Monday, August 23, 2010

Wednesday, October 21, 2009 Thoughts on quitting smoking and & $!

Wednesday, October 21, 2009 Thoughts on quitting smoking and & $!


Good morning all!

Today is a better morning then yesterday. I am feeling well, but my mind is cloudy. First off...I HAVE to quit smoking....I don't want to! I know I need to, but don't I have enough on my plate already? I'm supposed to put on a patch tomorrow, in honor of the day that I met my hubby. I'm trying not to smoke like a chimney, which I should have started at the beginning of the week. I have 10 cigarettes left for today, with another pack in the freezer. Honey, I know I'm supposed to start the patch tomorrow, but let me see if I can stay under 10, and take it outside. I promise I will do this. Then try the patch on Monday. OMG, I just sound aweful, and I know I need to. Anybody ever tried Hypnosis?

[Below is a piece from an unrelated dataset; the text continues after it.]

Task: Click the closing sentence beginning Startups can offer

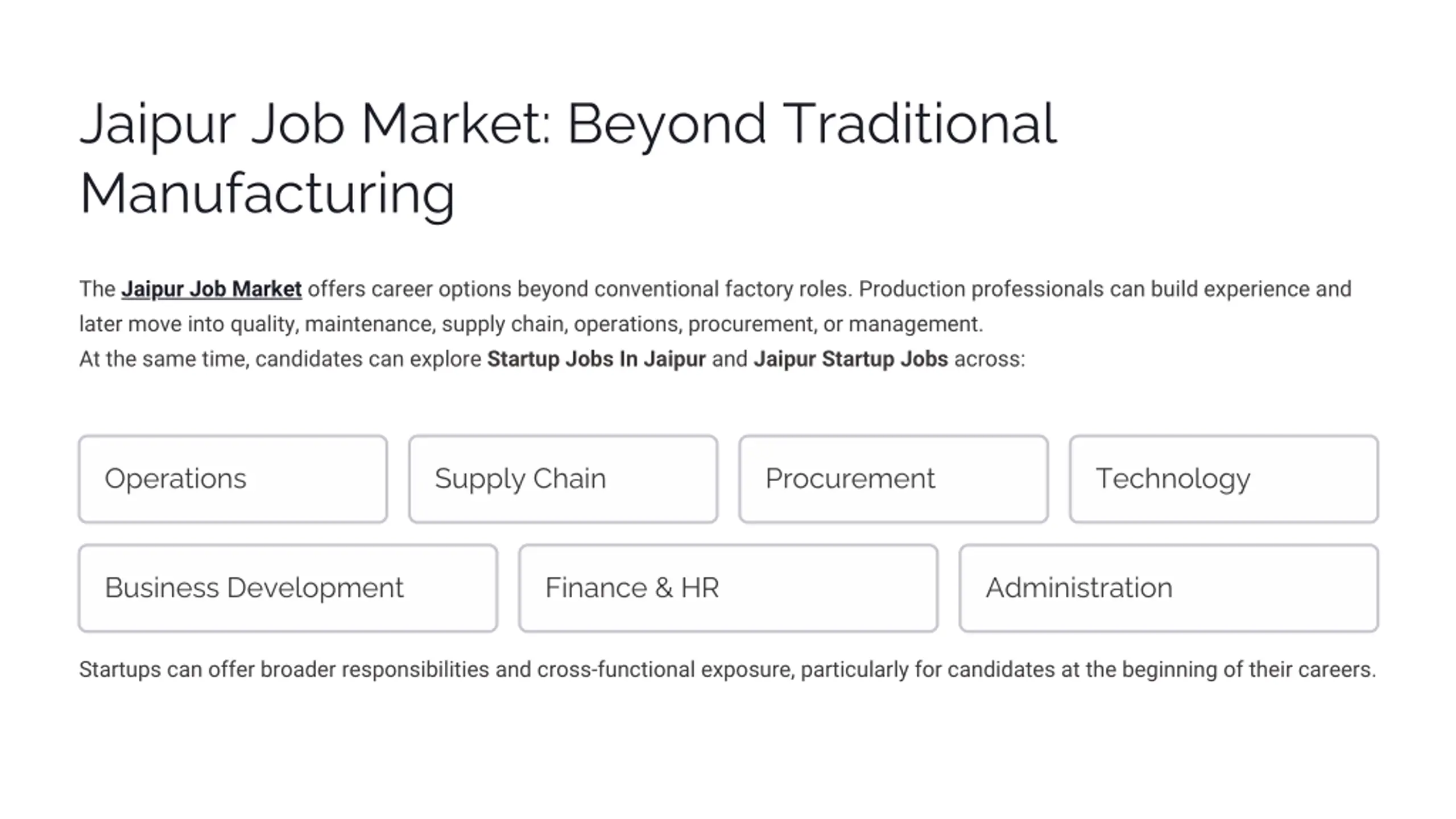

My mind is also a bit clearer about finances. What am I going to do about this? Still don't know, but I am calmer today. Here I am typing now, instead of doing work, and calling the social worker to see what she says to do. I have been avoiding it, but I need to get on it. I am having a really hard time wrapping my brain around this. I don't want someone else to pay for this, but yet I really can't afford another payment. My debt, even though it's not my fault...just the way the ball bounces. I already am having a hard time meeting prior obligations, some which include past medical bills. I feel guilty because I have an oppurtunity to sign an oil and gas lease in Texas. Currently this would bring in just a few thousand dollars. This is mineral rights that I didn't know existed until a year ago. This is left over from an inheritance wen I was 16. I blew $60,000 by the time I was 21. When I found out about the leasing oppurtunity, and how much it is possibly worth...I thought, cool I get another chance to do it again right this time. Invest it wisely. Now I don't even want to touch the lease, because rightfully it should pay off some past debt. I don't want to do that...I want the chance again to invest in my future. Not that I don't want to pay the debts owed, as I do. But this money, could be invested to the future. Especially if I sit on it, and wait for the leasing to pick up...then maybe $20,000. Even then, $20,0000 would be gone- with nothing to show for it again, except some bills paid. Am I wrong, or being greedy? Does anybody have a better way to wrap my brain around this?